▸ What this task involves
Please state how many lines of the data contain "agent". The number by itself is enough.

▸ Supplied entries
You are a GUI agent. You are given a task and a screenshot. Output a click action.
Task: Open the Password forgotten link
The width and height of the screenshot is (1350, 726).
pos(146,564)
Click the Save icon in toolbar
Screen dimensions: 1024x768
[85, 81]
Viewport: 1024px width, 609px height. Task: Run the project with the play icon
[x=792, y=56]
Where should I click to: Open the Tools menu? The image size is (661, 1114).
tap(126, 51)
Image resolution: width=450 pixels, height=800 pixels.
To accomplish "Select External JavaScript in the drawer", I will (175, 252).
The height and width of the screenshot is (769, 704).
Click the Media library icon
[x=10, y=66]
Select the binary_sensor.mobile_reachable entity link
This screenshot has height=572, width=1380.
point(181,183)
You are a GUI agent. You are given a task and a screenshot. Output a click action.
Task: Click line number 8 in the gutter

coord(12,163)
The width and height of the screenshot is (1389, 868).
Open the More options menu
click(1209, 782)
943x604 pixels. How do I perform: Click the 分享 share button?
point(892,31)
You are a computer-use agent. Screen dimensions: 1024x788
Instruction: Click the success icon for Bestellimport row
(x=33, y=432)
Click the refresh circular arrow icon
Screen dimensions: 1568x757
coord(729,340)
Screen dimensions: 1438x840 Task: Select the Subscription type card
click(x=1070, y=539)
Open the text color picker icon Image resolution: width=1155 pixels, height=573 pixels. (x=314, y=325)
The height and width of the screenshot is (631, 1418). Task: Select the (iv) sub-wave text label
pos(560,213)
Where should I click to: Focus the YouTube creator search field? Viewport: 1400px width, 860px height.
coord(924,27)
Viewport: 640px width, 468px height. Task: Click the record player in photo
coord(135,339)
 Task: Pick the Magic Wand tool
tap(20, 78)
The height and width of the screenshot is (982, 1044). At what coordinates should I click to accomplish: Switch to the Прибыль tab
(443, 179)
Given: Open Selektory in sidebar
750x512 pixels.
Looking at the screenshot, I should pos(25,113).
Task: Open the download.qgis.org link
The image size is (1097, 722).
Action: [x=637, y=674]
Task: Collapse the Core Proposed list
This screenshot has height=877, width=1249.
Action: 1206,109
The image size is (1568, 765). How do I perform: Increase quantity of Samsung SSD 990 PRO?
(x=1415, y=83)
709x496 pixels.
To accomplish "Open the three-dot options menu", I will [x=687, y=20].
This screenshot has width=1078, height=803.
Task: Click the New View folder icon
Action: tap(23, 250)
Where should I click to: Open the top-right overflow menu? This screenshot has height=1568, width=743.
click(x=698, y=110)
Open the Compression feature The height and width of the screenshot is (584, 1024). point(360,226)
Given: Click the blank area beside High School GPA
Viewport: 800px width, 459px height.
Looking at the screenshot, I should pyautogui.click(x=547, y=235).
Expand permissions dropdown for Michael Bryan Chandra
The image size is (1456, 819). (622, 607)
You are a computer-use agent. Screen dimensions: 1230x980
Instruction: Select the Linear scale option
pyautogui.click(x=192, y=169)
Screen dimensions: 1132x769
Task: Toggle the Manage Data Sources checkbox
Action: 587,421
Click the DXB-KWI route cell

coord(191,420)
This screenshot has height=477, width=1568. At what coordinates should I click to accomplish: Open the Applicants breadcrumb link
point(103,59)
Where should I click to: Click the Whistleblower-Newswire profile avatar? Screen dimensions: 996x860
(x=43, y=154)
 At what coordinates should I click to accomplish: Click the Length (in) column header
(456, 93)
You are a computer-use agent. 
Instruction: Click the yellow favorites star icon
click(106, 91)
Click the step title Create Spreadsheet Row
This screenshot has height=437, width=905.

▸ Answer to this task
5